ENTRIES PROVIDED |
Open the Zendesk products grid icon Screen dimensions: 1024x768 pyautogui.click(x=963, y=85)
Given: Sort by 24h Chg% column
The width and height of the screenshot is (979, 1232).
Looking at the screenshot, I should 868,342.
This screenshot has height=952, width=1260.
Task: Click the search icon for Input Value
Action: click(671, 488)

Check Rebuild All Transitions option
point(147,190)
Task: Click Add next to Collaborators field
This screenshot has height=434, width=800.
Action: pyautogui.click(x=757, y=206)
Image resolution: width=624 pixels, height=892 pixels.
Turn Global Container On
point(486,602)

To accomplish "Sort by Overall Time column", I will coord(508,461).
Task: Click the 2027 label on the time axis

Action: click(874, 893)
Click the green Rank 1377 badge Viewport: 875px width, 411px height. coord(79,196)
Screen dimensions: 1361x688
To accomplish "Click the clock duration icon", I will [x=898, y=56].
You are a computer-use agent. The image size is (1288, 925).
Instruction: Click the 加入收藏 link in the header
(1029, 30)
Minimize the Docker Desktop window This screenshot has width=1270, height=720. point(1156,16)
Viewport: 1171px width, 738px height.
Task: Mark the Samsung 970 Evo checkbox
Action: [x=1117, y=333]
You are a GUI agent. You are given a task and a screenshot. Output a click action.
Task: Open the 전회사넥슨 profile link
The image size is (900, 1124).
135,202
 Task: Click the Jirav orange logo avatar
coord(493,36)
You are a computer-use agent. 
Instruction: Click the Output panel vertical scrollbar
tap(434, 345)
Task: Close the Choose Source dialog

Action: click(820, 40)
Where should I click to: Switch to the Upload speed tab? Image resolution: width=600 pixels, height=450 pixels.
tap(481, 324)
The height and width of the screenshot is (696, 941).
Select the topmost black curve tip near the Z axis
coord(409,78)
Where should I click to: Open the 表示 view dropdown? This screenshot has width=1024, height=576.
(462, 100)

ACTIVITY |
Everything from the line containing "Task: Open the 전회사넥슨 profile link" through the last line above should be set down exactly; include no other lines.

RESPONSE AREA |
Task: Open the 전회사넥슨 profile link
The image size is (900, 1124).
135,202
 Task: Click the Jirav orange logo avatar
coord(493,36)
You are a computer-use agent. 
Instruction: Click the Output panel vertical scrollbar
tap(434, 345)
Task: Close the Choose Source dialog

Action: click(820, 40)
Where should I click to: Switch to the Upload speed tab? Image resolution: width=600 pixels, height=450 pixels.
tap(481, 324)
The height and width of the screenshot is (696, 941).
Select the topmost black curve tip near the Z axis
coord(409,78)
Where should I click to: Open the 表示 view dropdown? This screenshot has width=1024, height=576.
(462, 100)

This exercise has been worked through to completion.